Éric Durand à 31 ans et est cadre dans une grosse société de courtage. Enfin, il faudrait plutôt dire était. Car il y a cinq ans de cela, un accident a complètement bouleversé sa vie.

A l’époque, il vivait avec sa fiancée, Linda. Elle était la petite amie idéale, celle dont tout homme rêve mais que bien peu mérite. Le jour de leur cinquième anniversaire, afin de célébrer leurs fiançailles, leurs amis leur avaient organisé une soirée dans un bar parisien. Celle-ci fut mémorable et à la hauteur de l’événement, Eric et Linda avaient dansés une grande partie de la nuit retrouvant la complicité et l’intimité de leurs premiers instants. Au moment de repartir et après avoir quitté tout le monde, Linda, qui avait été bien plus raisonnable sur la boisson que son mari, pris le volant. Éric, quant à lui, se contenta du siège passager. La tête lui tournait et les lumières des réverbères dansées telles des lucioles affolées, auréolant le visage de Linda dont il ne pouvait détacher le regard. Il avait confiance, Linda connaissait bien le trajet. Cependant, en s’engageant sur la place de l’opéra Garnier, elle ne vit pas le feu rouge. La voiture fut alors percuté par un camion de livraison. Eric ne garde que peu de souvenir du choc, dans sa tête cela ressemblait plutôt une mosaïque de son et d’images chaotiques. L’explosion des airbags, les éclats du pare-brise tout autour de lui, la lumière blanche, insoutenable puis cette obscurité soudaine, suffocante et totale. Il se souvenait aussi cette dernière pensée qui lui avait traversé l’esprit, « Mon dieu, Linda ».

Même après cinq ans, la souffrance, la peur et la peine restent vivaces dans son esprit. Et même après cinq ans, il ne peut s’empêcher de venir ici, dans ce cimetière.

Il vient une fois de plus, se recueillir sur cette tombe. Il voudrait verser une larme, soulager cette pression, cette douleur omniprésente mais il ne le peut pas, il se l’est interdit.

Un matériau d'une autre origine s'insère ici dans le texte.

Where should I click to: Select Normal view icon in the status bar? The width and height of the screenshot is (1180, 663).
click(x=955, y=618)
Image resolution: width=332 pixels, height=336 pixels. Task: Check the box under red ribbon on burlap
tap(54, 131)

Lentement, régulier, un bruit de talons claquant le pavé derrière lui se fait entendre. Une femme s’approche et s’arrête à sa hauteur. Elle est entièrement vêtue de noir et son visage est masqué par les larges bords d’un chapeau, mais Éric sait pertinemment qui est cette femme. Linda, sa Linda, qui vient elle aussi se recueillir ici depuis cinq ans.

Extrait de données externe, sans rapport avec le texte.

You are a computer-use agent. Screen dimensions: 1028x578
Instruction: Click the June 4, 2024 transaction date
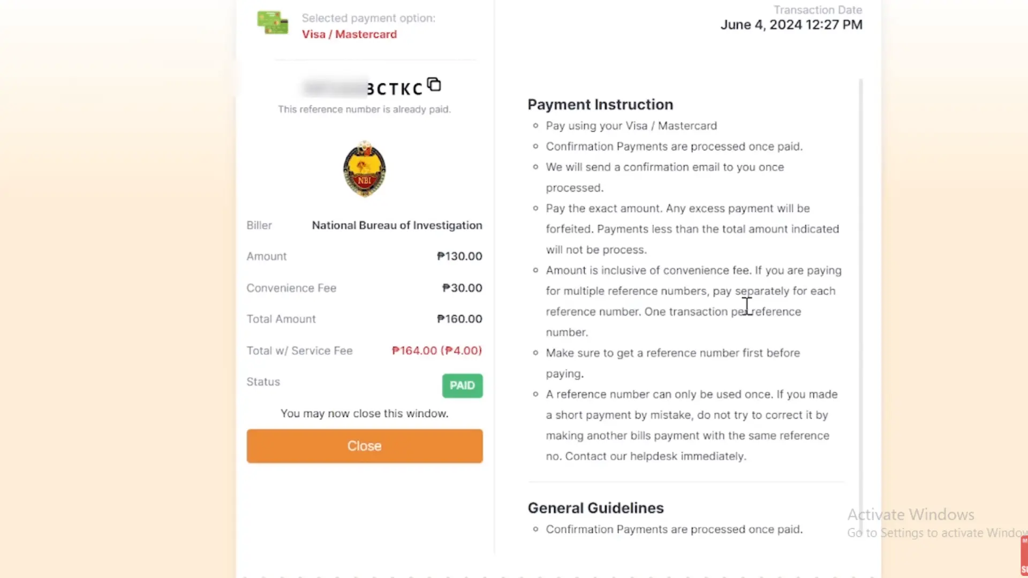(x=791, y=25)
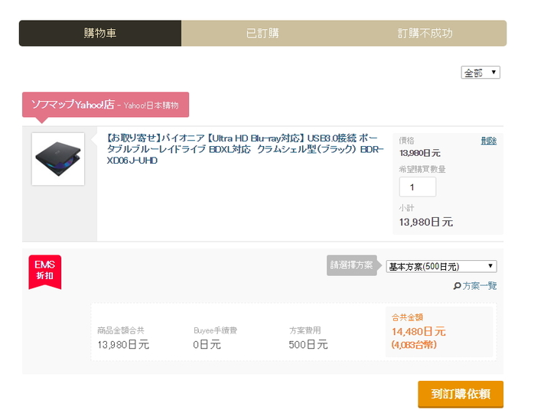This screenshot has height=416, width=557.
Task: Focus the 希望購買數量 quantity field
Action: [x=418, y=187]
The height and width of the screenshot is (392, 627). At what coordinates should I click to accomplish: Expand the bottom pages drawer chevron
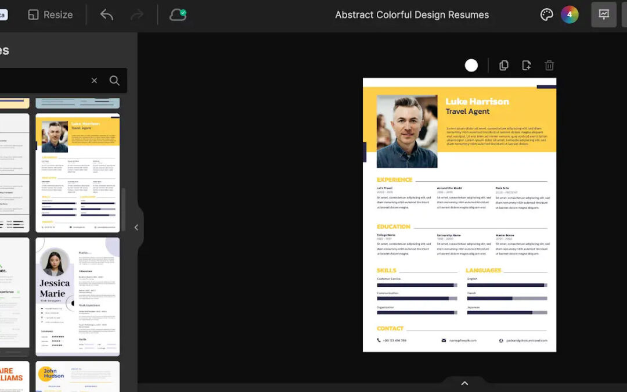pyautogui.click(x=464, y=383)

- Bonjour Linda, dit Éric, venant rompre le silence oppressant du cimetière.

La jeune femme semble tout d’abord l’ignorer se contentant de déposer délicatement un bouquet de roses rouges sur la tombe.

- Bonjour mon amour, souffla Linda, des larmes plein les yeux. Je suis tellement désolé. Toutes les semaines, je répète la même chose sans jamais réussir à soulager ma peine ni mon cœur. Je sens ce poids peser sur tout mon être.

- Tu n’as pas à t’en vouloir, Linda. Ce qui s’est passé ce jour là n’était pas de ta faute. Tu ne pouvais rien y faire.

- Les jours sont un supplice et les nuits sont encore pires, emplis de cauchemars. Je tourne la scène dans tous les sens, mais le résultat est invariablement le même.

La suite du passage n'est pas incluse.